**** MATERIAL SUPPLIED ****

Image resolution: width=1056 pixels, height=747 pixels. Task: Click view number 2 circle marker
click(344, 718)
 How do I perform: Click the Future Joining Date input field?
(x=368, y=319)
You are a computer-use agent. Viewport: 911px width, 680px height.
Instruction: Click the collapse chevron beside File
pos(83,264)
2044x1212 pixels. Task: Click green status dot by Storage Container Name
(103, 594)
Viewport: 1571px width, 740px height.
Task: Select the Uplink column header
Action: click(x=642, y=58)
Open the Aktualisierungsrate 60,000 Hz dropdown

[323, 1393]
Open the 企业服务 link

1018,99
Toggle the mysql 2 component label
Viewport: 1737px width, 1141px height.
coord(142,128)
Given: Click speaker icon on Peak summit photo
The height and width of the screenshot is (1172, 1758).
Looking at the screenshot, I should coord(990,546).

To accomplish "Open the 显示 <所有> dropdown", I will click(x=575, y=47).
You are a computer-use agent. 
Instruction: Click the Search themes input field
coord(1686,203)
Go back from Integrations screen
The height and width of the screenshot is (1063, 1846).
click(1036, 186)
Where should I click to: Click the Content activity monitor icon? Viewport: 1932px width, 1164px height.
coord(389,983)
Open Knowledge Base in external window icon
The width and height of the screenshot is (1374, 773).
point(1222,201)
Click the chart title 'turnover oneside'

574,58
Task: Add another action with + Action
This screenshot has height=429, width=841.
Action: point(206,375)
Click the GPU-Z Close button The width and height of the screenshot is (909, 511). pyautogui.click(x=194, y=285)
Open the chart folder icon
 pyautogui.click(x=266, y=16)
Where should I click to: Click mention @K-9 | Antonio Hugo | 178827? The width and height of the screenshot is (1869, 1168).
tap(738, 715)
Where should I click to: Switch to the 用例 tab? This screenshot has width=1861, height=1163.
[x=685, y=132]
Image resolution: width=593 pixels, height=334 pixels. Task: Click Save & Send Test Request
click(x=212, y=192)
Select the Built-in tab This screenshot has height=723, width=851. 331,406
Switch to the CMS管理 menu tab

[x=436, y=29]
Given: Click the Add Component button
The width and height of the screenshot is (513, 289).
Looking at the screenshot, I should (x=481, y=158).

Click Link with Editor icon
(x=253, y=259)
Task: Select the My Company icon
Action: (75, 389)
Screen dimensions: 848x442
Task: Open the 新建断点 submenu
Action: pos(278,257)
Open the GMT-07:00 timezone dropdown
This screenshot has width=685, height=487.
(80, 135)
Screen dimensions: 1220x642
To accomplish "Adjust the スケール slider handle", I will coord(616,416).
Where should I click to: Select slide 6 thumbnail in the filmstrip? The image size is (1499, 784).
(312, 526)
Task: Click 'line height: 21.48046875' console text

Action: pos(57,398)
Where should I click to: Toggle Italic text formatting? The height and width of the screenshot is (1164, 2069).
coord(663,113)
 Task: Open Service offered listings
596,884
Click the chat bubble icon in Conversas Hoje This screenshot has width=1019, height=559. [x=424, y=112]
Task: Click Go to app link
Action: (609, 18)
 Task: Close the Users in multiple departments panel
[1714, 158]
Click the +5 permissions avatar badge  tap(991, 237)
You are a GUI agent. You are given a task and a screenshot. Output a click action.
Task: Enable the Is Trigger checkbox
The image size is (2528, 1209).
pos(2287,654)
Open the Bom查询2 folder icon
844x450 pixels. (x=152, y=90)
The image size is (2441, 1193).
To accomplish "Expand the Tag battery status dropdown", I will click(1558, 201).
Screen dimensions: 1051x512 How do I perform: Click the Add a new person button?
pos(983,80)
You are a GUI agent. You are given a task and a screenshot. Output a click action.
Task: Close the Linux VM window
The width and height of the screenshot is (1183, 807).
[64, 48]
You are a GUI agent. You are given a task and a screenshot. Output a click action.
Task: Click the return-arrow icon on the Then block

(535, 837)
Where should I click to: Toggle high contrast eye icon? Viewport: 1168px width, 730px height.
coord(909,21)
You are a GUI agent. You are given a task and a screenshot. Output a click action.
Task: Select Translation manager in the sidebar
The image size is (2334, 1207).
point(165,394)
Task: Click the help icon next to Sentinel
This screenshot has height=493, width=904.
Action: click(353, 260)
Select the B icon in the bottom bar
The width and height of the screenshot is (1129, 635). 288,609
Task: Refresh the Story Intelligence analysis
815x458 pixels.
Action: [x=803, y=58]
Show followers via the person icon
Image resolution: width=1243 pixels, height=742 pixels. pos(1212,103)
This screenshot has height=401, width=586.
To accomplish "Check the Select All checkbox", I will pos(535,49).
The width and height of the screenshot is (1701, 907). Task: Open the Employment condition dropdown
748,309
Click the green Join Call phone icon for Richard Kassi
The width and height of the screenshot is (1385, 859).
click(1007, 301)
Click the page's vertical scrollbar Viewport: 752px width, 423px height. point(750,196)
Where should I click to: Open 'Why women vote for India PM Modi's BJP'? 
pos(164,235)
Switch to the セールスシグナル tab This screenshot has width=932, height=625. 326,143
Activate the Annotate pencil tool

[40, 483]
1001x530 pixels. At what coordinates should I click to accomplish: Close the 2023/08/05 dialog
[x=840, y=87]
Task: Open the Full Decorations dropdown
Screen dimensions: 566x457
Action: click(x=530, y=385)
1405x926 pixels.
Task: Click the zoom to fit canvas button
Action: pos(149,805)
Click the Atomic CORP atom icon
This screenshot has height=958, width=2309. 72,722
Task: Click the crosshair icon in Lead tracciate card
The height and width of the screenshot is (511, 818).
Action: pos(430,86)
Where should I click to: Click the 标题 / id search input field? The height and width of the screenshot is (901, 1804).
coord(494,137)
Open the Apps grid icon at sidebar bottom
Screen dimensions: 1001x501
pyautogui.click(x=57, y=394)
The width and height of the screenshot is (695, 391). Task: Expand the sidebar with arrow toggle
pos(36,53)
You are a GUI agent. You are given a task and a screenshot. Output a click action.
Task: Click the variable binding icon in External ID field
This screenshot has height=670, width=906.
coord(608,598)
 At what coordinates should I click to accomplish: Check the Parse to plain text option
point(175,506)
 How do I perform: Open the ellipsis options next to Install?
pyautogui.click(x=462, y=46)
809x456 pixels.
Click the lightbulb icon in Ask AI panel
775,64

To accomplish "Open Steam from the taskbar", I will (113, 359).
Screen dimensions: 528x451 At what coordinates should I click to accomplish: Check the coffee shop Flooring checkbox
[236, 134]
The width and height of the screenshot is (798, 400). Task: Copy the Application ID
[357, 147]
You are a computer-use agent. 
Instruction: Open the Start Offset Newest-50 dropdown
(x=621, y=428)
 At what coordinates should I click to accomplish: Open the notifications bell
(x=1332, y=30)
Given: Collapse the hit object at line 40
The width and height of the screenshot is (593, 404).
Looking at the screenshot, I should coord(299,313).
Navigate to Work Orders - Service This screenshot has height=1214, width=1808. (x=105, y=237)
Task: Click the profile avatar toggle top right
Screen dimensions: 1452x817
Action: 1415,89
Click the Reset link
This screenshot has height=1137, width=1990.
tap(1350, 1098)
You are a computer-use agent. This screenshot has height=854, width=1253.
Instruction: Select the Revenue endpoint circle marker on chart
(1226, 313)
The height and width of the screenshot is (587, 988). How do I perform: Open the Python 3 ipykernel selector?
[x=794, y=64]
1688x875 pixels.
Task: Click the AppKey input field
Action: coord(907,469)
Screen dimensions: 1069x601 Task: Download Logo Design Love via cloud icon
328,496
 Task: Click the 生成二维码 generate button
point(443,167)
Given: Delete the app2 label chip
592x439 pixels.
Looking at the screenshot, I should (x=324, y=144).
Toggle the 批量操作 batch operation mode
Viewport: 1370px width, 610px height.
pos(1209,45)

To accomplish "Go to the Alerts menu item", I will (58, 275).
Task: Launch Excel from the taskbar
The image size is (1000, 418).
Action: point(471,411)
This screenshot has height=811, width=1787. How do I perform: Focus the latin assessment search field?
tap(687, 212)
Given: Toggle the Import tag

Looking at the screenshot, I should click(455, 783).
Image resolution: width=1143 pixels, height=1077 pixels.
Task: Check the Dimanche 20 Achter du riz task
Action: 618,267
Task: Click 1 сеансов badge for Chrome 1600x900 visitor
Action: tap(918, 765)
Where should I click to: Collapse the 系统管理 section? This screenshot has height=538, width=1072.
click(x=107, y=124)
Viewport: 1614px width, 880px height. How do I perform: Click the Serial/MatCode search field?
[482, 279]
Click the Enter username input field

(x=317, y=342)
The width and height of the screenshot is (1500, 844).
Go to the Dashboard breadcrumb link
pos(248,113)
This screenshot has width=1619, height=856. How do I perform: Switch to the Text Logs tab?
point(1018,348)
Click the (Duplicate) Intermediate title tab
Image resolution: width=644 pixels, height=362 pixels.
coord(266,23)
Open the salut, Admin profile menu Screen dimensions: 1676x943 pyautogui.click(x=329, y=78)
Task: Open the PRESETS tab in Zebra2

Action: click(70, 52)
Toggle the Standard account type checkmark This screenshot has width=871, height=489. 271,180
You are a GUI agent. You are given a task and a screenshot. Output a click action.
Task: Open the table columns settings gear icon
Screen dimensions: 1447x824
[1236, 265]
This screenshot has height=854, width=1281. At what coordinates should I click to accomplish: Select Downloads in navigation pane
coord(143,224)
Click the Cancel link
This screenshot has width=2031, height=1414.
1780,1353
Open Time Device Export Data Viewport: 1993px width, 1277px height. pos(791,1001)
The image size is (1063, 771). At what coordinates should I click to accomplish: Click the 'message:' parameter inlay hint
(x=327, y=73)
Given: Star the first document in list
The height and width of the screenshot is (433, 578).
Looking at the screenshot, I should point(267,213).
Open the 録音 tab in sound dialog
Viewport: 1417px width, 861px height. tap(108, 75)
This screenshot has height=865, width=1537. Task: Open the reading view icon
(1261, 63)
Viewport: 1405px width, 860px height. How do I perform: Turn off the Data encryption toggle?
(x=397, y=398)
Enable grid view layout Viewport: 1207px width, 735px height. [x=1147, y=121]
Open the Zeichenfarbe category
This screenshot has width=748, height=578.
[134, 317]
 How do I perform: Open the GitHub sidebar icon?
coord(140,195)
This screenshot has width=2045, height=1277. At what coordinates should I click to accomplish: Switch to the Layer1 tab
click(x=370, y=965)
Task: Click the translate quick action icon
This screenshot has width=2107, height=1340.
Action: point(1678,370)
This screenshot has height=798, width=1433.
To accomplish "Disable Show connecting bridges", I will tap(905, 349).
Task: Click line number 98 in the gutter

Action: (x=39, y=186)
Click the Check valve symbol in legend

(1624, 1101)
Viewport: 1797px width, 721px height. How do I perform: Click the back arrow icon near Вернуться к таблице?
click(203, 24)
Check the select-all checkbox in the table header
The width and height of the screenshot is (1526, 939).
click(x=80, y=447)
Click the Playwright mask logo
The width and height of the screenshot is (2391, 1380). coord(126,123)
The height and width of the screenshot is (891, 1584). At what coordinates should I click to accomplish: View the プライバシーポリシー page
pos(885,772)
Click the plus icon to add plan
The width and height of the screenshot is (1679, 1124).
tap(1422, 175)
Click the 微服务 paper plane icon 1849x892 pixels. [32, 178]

****

ABOUT THIS EXERCISE: Your response should be each line that includes the word "profile", copied from the records.

ANSWER SECTION:
Task: Click the profile avatar toggle top right
Open the salut, Admin profile menu Screen dimensions: 1676x943 pyautogui.click(x=329, y=78)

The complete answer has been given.